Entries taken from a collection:
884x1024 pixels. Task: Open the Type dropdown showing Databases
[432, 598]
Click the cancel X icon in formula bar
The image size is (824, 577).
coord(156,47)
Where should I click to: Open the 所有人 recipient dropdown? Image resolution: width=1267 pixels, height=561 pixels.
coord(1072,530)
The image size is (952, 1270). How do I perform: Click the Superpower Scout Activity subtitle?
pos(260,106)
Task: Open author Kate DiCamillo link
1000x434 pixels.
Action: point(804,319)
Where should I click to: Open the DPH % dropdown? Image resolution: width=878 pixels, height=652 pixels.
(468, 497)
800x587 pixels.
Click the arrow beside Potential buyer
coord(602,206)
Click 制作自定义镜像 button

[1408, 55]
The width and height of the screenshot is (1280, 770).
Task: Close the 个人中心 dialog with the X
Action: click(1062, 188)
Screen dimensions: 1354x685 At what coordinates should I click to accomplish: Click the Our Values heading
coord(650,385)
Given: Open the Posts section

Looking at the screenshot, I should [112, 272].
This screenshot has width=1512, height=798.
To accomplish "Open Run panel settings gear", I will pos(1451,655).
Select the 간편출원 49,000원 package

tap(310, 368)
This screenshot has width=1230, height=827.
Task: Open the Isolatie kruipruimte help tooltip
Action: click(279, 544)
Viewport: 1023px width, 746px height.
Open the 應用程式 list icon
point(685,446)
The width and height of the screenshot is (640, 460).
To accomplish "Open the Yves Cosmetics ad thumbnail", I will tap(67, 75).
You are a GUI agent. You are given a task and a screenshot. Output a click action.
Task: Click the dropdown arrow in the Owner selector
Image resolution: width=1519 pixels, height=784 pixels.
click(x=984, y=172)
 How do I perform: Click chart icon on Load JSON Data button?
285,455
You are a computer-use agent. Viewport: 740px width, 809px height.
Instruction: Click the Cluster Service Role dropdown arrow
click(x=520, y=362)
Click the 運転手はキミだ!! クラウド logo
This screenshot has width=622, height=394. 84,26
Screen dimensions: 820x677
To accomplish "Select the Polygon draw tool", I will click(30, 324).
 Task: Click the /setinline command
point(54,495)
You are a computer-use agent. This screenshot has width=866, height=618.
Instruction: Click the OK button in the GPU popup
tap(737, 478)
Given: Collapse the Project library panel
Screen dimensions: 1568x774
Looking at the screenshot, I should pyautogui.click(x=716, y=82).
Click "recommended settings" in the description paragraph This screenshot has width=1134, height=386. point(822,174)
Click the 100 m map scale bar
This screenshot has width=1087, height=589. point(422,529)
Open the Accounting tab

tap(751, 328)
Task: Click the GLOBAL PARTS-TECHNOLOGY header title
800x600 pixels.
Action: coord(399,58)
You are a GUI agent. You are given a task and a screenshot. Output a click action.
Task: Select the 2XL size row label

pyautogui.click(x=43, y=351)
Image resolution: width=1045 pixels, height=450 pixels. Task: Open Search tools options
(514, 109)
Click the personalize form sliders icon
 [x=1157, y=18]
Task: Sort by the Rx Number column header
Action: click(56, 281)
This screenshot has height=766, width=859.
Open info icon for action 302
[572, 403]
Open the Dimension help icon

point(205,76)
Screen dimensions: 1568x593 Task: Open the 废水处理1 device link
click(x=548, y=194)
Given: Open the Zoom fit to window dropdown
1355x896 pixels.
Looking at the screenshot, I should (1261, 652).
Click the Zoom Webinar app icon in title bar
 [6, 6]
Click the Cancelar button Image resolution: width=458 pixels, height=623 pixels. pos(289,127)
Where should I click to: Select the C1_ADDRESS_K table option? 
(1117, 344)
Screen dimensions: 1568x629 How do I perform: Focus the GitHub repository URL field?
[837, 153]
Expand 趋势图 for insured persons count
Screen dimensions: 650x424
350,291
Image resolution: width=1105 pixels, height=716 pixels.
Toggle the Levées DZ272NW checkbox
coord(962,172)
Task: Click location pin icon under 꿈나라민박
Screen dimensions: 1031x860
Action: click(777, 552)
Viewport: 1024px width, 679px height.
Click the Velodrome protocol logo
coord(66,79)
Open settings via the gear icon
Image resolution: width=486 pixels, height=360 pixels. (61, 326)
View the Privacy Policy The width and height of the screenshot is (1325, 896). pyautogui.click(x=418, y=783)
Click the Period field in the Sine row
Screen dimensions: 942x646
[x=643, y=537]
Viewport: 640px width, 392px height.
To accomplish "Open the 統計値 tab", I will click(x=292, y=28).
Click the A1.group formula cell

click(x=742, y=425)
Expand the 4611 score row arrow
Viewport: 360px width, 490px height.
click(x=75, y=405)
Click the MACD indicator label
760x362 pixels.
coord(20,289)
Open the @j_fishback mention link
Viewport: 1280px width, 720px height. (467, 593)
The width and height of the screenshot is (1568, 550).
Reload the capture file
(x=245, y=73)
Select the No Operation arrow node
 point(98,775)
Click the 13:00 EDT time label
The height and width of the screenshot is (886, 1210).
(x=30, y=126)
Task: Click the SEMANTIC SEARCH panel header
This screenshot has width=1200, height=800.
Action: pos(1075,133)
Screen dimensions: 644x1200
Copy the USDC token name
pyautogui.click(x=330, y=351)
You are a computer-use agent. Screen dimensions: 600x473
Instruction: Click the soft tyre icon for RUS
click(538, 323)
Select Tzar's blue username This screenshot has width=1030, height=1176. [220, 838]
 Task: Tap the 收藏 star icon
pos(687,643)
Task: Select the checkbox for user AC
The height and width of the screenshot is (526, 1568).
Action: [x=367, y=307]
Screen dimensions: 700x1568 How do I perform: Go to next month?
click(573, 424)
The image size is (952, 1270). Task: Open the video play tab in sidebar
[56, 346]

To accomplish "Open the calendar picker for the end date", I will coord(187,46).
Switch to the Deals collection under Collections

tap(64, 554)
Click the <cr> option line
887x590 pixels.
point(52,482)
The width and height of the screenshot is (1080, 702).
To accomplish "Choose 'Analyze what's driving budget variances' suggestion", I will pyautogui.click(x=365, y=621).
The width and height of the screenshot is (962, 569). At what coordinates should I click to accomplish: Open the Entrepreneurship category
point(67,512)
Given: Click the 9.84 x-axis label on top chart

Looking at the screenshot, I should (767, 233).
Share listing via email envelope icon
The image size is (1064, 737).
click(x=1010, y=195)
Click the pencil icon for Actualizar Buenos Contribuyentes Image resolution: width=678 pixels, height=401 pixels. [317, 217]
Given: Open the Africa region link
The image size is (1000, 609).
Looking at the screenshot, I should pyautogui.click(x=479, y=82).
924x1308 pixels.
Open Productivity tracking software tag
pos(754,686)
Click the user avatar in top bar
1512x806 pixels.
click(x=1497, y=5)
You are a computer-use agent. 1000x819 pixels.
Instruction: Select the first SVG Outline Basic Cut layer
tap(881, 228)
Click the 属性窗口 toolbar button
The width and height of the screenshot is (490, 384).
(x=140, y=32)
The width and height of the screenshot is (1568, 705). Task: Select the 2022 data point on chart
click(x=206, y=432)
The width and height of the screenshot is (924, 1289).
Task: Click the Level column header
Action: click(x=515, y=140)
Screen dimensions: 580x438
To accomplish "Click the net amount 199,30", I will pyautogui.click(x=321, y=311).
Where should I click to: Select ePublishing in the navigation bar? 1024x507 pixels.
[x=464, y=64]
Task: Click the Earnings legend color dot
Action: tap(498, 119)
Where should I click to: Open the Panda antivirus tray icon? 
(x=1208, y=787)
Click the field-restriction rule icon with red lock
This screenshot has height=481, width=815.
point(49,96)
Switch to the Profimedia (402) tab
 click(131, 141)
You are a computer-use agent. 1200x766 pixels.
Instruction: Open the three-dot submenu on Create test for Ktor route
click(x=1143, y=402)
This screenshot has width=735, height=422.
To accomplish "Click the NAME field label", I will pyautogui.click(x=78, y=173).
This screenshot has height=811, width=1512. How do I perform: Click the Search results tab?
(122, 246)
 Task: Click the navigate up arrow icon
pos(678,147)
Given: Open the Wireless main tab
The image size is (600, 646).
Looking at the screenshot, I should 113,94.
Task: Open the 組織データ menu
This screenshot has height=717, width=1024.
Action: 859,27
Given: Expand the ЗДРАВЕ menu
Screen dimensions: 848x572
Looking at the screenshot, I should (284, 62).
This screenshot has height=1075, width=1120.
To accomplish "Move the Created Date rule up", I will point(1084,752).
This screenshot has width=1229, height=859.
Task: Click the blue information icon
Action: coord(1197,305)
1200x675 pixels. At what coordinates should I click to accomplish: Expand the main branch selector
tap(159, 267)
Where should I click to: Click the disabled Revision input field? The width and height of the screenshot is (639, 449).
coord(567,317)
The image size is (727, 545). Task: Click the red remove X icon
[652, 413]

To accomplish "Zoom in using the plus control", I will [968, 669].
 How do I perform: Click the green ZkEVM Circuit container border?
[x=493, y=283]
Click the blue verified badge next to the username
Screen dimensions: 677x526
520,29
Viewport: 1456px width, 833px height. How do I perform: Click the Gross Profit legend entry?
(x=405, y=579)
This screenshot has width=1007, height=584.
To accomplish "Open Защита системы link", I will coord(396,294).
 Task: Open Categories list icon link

■ Exercise aim:
Give back the entries above exactly as they are, from their first line through the line that contains "Task: Open author Kate DiCamillo link", both included, with nothing else.

■ Answer for this exercise:
884x1024 pixels. Task: Open the Type dropdown showing Databases
[432, 598]
Click the cancel X icon in formula bar
The image size is (824, 577).
coord(156,47)
Where should I click to: Open the 所有人 recipient dropdown? Image resolution: width=1267 pixels, height=561 pixels.
coord(1072,530)
The image size is (952, 1270). How do I perform: Click the Superpower Scout Activity subtitle?
pos(260,106)
Task: Open author Kate DiCamillo link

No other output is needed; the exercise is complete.